WHAT YOU NEED TO DO> Answer with nothing except the number of lines in the listing that include the word "computer".

INFORMATION>

[Start of section]

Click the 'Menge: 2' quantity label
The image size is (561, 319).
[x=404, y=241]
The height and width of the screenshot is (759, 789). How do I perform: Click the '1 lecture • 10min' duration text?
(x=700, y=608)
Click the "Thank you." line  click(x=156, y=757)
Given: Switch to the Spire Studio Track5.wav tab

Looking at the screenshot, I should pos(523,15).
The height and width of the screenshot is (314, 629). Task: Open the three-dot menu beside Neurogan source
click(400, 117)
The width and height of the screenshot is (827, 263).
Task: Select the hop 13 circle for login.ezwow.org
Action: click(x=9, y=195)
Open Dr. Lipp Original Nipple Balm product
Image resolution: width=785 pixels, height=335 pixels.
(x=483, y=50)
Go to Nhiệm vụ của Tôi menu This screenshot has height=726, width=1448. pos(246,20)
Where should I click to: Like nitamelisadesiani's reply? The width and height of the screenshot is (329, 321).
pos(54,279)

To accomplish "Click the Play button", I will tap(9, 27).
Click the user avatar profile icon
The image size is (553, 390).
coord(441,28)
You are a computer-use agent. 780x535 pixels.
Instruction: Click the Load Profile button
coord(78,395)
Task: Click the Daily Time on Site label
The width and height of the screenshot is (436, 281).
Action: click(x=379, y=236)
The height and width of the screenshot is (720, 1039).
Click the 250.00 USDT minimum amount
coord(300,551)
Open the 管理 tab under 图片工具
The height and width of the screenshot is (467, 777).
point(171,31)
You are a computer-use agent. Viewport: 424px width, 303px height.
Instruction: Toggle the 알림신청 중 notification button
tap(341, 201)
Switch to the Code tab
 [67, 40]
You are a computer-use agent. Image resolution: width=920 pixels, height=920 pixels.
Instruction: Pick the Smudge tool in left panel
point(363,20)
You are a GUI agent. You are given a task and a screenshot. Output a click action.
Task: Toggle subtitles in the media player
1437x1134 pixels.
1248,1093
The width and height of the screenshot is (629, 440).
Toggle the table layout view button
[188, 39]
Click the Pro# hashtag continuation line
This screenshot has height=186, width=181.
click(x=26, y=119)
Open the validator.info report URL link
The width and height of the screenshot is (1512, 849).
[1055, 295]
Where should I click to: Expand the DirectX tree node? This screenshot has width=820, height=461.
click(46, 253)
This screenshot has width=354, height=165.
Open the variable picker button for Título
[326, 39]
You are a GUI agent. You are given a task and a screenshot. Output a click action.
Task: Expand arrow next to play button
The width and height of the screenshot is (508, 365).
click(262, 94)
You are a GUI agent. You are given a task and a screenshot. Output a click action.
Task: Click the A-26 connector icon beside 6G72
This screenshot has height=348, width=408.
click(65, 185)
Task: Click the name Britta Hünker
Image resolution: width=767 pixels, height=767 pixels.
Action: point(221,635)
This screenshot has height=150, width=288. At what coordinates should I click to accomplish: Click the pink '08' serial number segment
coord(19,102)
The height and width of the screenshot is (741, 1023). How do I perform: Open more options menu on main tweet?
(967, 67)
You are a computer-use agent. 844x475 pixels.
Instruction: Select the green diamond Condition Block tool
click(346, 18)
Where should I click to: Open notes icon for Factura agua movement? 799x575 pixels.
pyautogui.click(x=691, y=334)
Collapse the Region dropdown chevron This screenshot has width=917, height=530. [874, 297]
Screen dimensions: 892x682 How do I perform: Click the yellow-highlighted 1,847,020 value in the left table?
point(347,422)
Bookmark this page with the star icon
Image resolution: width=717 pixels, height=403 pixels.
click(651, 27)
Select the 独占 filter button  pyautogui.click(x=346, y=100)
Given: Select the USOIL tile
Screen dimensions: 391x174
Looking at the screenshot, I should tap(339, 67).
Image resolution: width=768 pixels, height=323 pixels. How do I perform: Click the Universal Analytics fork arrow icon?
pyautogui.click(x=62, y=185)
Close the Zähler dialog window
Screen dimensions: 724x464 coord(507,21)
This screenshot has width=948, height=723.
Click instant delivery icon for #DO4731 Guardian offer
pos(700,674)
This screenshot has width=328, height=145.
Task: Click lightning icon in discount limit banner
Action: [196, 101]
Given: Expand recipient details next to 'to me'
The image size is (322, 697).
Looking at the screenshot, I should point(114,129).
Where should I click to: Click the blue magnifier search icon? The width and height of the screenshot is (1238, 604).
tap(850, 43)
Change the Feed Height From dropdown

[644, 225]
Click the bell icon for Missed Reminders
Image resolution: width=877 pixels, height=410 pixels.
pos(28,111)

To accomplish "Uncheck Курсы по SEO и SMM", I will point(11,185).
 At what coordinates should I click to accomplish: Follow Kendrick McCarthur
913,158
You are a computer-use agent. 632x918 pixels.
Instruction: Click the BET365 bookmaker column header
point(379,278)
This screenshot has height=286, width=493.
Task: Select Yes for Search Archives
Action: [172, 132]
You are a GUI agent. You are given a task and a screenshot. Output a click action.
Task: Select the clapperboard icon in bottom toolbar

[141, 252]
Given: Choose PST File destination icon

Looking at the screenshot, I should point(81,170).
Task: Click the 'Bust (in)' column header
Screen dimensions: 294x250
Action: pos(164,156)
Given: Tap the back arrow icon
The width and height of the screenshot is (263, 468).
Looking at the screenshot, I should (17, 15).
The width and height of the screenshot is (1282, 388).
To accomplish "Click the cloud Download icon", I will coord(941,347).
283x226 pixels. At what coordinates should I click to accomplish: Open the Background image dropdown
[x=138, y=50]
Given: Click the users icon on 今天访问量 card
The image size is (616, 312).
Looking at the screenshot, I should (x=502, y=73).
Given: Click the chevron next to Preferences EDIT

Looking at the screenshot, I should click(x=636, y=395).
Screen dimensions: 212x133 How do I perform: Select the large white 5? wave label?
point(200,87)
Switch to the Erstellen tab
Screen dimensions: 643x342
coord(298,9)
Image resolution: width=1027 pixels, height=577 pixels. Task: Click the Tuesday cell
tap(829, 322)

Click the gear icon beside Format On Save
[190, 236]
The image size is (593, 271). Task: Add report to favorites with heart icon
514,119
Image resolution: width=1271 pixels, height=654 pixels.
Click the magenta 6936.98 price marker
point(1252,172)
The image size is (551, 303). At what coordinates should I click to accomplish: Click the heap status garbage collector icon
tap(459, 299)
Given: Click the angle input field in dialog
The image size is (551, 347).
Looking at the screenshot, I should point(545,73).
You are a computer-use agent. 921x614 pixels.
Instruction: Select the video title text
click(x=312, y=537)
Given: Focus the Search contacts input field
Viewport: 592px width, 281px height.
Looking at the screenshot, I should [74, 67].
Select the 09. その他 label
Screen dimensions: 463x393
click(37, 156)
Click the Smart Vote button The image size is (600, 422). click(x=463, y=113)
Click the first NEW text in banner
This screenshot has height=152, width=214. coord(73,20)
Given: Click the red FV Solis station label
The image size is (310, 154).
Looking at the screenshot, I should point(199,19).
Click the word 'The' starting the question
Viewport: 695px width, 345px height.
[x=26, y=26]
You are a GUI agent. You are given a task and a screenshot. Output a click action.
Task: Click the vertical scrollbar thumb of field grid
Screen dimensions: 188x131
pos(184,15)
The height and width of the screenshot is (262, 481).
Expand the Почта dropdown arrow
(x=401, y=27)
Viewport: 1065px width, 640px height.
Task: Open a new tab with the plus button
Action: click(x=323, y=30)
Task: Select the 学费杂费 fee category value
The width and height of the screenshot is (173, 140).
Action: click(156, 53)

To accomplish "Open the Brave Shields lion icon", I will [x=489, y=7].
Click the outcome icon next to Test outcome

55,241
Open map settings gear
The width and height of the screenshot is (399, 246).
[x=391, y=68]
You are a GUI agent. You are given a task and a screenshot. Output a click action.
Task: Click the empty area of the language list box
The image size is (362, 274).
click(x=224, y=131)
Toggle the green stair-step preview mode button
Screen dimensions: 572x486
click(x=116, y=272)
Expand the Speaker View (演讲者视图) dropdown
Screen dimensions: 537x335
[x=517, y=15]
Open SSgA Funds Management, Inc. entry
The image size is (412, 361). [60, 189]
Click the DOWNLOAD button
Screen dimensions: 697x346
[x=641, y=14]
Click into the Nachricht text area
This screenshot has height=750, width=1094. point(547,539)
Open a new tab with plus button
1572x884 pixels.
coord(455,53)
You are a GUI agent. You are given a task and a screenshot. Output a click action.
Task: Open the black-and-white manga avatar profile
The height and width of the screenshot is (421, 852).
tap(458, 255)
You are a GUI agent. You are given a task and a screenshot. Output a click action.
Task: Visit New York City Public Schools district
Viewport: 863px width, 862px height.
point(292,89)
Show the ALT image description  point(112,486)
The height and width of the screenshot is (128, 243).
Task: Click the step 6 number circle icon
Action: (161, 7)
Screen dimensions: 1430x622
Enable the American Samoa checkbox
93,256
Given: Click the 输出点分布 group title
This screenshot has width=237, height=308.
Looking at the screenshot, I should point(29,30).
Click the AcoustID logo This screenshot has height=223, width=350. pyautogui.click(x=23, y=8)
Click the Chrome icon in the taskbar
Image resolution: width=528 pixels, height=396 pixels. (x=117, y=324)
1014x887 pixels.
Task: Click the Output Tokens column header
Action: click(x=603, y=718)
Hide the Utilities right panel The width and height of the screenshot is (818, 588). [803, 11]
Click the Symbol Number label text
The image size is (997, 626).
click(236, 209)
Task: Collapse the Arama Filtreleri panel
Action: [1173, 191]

[End of section]

FINISHED EXERCISE> 6